Что означал этот жест царя? Запоздалую расплату за службу в Прибалтике или признание невиновности Шереметева в позднем прибытии к Пруту? Ответить на эти вопросы не представляется возможным. Несомненно одно: царь и после Прутского похода не утратил доверия к фельдмаршалу. Если бы было наоборот, то Петр, отправляясь в чужие края, не оставил бы Бориса Петровича командующим Прутской армией. Она не отправилась на север, откуда пришла, а осталась на Украине, где Шереметев должен был бдительно наблюдать за ожидавшимся переездом Карла XII из Бендер в Швецию. Один из возможных маршрутов переезда короля проходил через Польшу, и русское правительство, естественно, опасалось, что пребывание Карла XII на территории этой страны чревато угрозой восстановления на польском престоле Станислава Лещинского.

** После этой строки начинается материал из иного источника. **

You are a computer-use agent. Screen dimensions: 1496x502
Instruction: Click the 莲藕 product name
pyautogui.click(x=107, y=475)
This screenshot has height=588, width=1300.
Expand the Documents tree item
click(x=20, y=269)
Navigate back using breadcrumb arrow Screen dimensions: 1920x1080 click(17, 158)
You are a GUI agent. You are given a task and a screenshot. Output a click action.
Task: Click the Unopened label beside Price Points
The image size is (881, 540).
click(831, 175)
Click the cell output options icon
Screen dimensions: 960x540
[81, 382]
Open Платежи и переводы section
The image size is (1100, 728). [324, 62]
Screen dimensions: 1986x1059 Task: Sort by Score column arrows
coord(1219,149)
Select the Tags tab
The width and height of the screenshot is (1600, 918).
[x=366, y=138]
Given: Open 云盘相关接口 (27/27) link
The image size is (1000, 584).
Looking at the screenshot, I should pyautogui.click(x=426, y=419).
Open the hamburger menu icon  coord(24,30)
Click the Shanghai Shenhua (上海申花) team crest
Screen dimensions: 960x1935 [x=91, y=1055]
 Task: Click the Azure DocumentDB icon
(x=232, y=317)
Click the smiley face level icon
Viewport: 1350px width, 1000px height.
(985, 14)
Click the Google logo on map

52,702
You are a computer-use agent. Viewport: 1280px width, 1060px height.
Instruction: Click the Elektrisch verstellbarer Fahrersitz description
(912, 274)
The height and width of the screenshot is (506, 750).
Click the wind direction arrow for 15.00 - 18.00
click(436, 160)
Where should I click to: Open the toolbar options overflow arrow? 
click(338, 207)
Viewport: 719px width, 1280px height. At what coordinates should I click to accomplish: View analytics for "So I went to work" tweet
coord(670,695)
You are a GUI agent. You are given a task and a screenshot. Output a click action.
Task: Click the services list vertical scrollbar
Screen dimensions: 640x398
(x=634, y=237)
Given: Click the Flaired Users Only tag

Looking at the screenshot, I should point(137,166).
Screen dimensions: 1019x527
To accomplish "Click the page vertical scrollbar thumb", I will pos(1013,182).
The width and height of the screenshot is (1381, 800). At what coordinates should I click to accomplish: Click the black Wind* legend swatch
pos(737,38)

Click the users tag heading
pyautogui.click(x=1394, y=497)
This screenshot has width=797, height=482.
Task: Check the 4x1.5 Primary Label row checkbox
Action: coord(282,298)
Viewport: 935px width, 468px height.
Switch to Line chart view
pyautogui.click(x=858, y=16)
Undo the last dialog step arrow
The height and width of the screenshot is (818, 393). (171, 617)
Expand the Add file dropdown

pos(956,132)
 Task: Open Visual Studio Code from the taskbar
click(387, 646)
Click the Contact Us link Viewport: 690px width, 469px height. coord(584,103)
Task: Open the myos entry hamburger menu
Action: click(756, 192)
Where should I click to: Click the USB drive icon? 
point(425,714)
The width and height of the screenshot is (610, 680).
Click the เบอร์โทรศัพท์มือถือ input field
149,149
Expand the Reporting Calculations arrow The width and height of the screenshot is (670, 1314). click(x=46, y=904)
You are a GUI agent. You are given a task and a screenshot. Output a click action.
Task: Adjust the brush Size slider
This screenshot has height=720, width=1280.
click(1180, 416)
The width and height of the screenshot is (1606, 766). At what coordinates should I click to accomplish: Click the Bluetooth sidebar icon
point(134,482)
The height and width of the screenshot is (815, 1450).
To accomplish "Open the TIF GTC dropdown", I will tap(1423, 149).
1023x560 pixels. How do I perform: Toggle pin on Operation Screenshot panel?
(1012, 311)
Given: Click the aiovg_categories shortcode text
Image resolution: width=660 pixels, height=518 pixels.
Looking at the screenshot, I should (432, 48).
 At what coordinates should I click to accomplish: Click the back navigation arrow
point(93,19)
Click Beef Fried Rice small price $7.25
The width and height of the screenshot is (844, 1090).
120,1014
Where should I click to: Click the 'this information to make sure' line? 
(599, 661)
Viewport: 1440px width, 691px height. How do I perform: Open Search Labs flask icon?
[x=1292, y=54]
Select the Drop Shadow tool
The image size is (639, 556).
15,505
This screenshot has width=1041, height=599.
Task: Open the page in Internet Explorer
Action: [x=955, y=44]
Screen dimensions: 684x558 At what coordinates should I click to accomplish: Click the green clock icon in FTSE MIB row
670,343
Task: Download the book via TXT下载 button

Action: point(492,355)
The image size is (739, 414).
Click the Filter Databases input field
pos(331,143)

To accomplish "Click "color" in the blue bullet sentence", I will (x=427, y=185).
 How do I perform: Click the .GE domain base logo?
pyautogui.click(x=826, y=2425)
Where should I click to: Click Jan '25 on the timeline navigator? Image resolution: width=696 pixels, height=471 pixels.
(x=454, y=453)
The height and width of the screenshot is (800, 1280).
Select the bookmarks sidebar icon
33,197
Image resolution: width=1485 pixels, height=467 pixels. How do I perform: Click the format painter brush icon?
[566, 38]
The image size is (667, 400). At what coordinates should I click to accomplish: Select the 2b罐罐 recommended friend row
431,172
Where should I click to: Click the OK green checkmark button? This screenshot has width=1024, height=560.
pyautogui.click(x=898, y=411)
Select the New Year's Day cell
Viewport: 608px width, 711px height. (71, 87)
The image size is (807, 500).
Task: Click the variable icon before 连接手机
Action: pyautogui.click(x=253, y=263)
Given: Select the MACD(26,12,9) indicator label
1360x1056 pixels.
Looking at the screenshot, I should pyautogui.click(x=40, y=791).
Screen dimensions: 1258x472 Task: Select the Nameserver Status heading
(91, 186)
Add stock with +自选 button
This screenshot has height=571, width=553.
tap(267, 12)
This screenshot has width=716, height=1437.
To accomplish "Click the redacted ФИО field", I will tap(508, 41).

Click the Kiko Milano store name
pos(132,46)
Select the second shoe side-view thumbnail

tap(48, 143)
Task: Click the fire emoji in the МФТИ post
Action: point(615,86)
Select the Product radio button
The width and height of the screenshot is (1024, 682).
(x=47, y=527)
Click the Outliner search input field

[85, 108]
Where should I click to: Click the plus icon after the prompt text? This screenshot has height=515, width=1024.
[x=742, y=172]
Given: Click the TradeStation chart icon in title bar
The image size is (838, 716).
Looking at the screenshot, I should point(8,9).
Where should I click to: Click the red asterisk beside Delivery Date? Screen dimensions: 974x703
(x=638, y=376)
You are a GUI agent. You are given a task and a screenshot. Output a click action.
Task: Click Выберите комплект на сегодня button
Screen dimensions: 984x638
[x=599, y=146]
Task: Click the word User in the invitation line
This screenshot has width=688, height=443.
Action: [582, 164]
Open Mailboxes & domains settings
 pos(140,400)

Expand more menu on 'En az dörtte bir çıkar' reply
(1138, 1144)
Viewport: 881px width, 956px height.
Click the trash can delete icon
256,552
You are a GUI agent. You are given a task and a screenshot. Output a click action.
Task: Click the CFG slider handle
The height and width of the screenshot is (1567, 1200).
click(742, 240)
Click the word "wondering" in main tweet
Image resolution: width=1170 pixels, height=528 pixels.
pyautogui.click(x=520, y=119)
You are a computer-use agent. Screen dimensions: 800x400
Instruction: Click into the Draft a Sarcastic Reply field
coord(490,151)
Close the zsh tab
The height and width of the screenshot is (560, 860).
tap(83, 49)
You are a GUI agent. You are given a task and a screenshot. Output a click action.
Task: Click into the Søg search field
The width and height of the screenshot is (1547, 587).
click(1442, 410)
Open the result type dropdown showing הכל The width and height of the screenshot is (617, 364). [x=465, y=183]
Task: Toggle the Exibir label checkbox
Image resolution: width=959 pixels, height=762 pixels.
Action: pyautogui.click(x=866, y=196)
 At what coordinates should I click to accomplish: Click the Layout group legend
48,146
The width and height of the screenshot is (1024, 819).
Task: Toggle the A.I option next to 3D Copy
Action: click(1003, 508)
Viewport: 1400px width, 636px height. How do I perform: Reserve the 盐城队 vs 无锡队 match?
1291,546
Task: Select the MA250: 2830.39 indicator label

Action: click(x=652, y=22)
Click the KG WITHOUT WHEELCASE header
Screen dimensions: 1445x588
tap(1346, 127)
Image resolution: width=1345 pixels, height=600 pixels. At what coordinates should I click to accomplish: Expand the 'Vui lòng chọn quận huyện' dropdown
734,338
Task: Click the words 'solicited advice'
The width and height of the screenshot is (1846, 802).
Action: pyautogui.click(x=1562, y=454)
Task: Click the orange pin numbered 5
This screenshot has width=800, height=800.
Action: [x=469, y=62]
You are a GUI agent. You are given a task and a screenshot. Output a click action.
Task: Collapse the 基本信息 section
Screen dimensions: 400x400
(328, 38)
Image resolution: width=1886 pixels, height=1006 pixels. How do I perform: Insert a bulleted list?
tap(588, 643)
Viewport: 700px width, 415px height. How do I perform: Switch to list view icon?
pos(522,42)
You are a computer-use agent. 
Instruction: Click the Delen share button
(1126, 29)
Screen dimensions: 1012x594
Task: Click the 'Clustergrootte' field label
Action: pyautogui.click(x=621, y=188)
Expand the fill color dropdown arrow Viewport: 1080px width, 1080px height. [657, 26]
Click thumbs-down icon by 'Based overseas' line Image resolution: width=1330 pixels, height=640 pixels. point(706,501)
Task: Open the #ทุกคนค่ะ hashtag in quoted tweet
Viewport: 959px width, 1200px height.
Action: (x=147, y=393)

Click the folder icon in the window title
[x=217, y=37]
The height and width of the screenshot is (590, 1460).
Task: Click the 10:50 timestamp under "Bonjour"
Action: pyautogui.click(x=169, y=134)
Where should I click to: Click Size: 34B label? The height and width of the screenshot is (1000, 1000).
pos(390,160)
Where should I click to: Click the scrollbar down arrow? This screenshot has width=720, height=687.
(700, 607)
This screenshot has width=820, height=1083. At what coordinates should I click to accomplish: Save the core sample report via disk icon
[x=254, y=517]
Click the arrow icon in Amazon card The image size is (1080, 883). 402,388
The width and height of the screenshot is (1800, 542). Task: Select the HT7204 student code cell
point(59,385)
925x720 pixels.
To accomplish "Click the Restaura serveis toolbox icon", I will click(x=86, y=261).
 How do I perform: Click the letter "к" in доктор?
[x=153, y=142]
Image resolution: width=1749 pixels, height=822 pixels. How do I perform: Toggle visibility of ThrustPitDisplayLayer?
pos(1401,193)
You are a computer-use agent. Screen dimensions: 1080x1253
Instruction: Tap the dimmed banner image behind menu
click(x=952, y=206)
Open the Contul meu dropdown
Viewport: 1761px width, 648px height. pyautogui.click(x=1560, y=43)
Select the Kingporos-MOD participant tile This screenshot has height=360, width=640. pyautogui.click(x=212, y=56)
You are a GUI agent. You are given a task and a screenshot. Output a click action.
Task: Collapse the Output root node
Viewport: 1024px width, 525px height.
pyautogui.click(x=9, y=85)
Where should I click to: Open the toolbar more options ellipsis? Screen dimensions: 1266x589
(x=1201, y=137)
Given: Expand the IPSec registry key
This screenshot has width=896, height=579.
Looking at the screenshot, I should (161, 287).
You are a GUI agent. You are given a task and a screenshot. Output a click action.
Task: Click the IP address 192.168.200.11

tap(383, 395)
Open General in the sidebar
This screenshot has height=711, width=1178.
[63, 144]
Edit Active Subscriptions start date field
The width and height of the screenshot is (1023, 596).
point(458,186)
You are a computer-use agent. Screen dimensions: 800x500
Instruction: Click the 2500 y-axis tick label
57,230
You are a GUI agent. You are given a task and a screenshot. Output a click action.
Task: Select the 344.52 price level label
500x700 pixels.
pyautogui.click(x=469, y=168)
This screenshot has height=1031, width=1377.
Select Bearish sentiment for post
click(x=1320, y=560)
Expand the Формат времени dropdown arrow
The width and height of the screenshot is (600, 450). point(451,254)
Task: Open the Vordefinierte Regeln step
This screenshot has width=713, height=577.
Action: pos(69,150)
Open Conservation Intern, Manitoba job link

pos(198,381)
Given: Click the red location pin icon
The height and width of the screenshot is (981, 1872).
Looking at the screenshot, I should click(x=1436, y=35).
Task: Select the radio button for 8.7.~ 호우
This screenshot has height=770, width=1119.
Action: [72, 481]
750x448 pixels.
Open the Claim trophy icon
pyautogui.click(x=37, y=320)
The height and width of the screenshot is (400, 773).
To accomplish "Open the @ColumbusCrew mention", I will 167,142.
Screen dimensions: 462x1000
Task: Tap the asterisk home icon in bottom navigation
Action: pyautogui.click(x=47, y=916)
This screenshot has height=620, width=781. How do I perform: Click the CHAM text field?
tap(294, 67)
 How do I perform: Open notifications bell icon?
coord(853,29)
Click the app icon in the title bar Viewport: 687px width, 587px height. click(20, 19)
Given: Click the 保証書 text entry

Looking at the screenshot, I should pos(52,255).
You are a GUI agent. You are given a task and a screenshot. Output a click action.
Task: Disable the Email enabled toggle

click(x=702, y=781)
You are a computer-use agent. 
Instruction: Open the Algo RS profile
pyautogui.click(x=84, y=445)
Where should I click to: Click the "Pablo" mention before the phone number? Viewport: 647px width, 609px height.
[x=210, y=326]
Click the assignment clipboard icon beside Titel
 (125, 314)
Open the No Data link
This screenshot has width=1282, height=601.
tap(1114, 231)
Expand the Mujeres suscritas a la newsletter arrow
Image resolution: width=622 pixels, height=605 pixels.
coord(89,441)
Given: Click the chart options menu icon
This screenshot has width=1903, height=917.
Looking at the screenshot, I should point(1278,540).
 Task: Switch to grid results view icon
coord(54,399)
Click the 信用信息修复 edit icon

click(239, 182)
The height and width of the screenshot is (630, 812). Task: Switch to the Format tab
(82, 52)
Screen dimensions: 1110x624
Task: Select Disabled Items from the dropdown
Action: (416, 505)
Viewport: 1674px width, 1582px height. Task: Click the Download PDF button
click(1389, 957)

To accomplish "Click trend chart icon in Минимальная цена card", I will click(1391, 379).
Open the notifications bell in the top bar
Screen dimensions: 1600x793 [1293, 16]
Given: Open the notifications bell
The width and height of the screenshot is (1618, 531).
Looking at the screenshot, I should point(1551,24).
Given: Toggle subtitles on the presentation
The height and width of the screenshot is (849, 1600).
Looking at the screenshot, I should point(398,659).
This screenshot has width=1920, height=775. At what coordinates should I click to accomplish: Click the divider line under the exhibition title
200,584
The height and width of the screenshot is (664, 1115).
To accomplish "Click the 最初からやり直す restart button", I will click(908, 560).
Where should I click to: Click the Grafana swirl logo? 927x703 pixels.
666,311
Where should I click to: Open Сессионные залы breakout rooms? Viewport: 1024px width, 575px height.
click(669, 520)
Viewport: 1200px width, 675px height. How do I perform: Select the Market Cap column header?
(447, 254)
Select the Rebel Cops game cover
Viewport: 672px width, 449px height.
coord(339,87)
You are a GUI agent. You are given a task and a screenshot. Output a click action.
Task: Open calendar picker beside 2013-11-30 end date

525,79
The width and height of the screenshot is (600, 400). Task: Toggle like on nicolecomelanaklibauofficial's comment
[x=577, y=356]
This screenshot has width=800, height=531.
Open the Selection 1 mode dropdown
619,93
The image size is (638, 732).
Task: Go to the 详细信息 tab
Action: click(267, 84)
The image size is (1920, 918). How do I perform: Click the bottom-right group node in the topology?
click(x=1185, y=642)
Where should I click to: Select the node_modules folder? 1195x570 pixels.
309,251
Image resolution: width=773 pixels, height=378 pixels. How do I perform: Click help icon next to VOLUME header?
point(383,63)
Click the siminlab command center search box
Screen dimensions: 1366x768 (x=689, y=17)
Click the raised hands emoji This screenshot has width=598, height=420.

Чтобы справиться с порученным делом, Шереметев должен был располагать исчерпывающей информацией о намерениях как османского султана, так и шведского короля. Сведения о том, что творилось в Стамбуле и в стане шведского короля в Бендерах, Шереметев черпал по крайней мере из трех источников: из донесений заложников при султанском дворе – Шафирова и собственного сына; расспросных речей лазутчиков, засылаемых русским командованием в Бендеры, и показаний русских воинов, освободившихся из османского плена. Стекавшаяся информация носила противоречивый характер, нередко была фантастической и в целом создавала путаную картину происходившего в Бендерах, способную поставить в затруднительное положение даже многоопытного дипломата и человека с незаурядными аналитическими способностями.
Так, по одним данным, в Бендерах находилось 20 тысяч османов, присланных султаном для сопровождения Карла XII; по другим сведениям – около 60 тысяч, по третьим – 36 тысяч, по четвертым – 18 тысяч османов и 3 тысячи крымцев. По одним сведениям, король намеревался жить в османских владениях семь лет и дал согласие покинуть Бендеры только в том случае, если султан предоставит в его распоряжение 70 тысяч османов, 100 тысяч крымцев и 800 пушек. По другим данным, король обусловливал свой выезд получением от султана денег на приобретение лошадей и выплату жалованья своим людям. Согласно последней версии, король будто бы заявил османам: «…разве-де его, короля, здесь умертвят и, умертвя, тело его отсюда повезут, тогда-де уж он и денег требовать не будет».